Author: Juliet Marillier.
Published: November 4th 2014 by Roc Hardcover
Sort: Blackthorn & Grim #1.
In exchange for help escaping her long and wrongful imprisonment, embittered magical healer Blackthorn has vowed to set aside her bid for vengeance against the man who destroyed all that she once held dear. Followed by a former prison mate, a silent hulk of a man named Grim, she travels north to Dalriada. There she'll live on the fringe of a mysterious forest, duty bound for seven years to assist anyone who asks for her help. Oran, crown prince of Dalriada, has waited anxiously for the arrival of his future bride, Lady Flidais. He knows her only from a portrait and sweetly poetic correspondence that have convinced him Flidais is his destined true love. But Oran discovers letters can lie. For although his intended exactly resembles her portrait, her brutality upon arrival proves she is nothing like the sensitive woman of the letters. With the strategic marriage imminent, Oran sees no way out of his dilemma. Word has spread that Blackthorn possesses a remarkable gift for solving knotty problems, so the prince asks her for help. To save Oran from his treacherous nuptials, Blackthorn and Grim will need all their resources: courage, ingenuity, leaps of deduction, and more than a little magic.
People who follow me for a long time might get tired of this, but I’m going to repeat it again: I love Marillier and she’s one of my favorite authors. Her books always have something magical to me and while this first book didn’t live up to Daughter of the forest, I really enjoyed it and I’m impatiently waiting for the sequels.
Blackthorn and Grim share a prison. They are both captives for different reasons, but it is clear that Blackthorn is deeply traumatized and broken by something that happened in the past. She is out for revenge after she will be released, until she hears they are not planning to let her go. A mysterious guy offers her a way out. Desperately she takes his offer and conditions, which ends in her and Grim living in a small house tuck away in the forest in Dalriada.
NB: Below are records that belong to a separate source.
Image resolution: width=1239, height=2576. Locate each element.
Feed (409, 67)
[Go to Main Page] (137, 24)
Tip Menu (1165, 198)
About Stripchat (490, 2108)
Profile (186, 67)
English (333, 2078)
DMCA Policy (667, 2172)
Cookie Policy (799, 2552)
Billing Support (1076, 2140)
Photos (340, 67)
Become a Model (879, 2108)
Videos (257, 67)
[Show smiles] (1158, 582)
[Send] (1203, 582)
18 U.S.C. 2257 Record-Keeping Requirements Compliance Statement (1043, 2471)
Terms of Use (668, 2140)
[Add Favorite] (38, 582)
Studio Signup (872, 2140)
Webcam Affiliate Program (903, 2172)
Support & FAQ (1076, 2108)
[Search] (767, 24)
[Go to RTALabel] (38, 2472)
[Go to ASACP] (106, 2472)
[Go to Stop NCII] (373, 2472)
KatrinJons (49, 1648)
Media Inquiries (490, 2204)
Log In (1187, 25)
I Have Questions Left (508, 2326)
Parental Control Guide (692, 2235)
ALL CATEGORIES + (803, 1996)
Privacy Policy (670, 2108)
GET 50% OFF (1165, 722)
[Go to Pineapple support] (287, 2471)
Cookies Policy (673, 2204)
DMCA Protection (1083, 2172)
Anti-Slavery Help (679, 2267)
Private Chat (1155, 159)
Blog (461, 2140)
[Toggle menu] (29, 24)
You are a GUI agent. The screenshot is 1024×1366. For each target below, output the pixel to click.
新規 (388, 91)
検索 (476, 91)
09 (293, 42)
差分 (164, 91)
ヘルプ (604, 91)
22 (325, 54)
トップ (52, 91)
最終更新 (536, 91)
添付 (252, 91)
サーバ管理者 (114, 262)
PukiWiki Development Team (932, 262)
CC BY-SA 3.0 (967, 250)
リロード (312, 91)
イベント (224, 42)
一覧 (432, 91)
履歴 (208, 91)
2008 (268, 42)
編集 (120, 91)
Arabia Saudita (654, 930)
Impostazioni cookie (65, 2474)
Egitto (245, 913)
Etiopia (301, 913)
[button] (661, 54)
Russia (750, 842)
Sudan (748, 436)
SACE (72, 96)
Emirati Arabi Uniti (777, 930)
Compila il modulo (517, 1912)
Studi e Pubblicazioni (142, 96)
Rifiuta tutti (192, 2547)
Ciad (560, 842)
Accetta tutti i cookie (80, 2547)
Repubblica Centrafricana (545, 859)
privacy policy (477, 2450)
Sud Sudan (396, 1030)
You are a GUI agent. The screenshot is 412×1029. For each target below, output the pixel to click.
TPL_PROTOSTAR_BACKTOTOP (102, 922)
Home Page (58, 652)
This happens to be the place where Oran is going to live with his soon-to-be-bride. The naive boy has fallen in love with her kind words and portraits, but when they meet she is nothing like he imagined. He approaches Blackthorn and she finds out that something disturbing is going on with Flidais. I’m going to start right away with saying that Blackthorn isn’t the easiest character I’ve seen. Marillier’s other protagonists are much more likable, but slowly you get to see what Blackthorn had to suffer through and it made her actions understandable. She is afraid to let people close and it is hard to adapt to her new life while her rage is consuming her. I saw glimpses of a sweet personality that she hides underneath her harsh mask and I think we will see great development of her.
Grim’s POV felt a bit unnecessarily to me, but at the same time I loved the different writing-style Marillier used to give him his own voice. There is more to him than we’ve seen so far and I’m curious about his story. I feel his POV was mostly meant to show another side of Blackthorn, but I could have done without it. Oran wasn’t too bad. He already changed throughout the story and he has a good heart. I already saw the twist coming about what happened to his bride-to-be, but I was still impressed how it was handled.
Another thing I appreciated was the lack of romance for Blackthorn. Marillier always stays away from the typical love-triangles and insta-love. Instead, she creates a beautiful world and interesting characters. It is also clear Blackthorn isn’t ready for romance, so it’s good she doesn’t force it into the story as a cliché most YA books seems to fall for. If you have never read a book by this author before I suggest taking a look at her other work first. You could always take a look at my reviews for Heart’s blood and Wildwood dancing. I think this book will mostly be loved by firm Marillier fans.
“Letters tell the truths a person will not speak. They contain the deepest of feelings, the wisest of stories. Letters are powerful. They contain messages of hope, love, change.”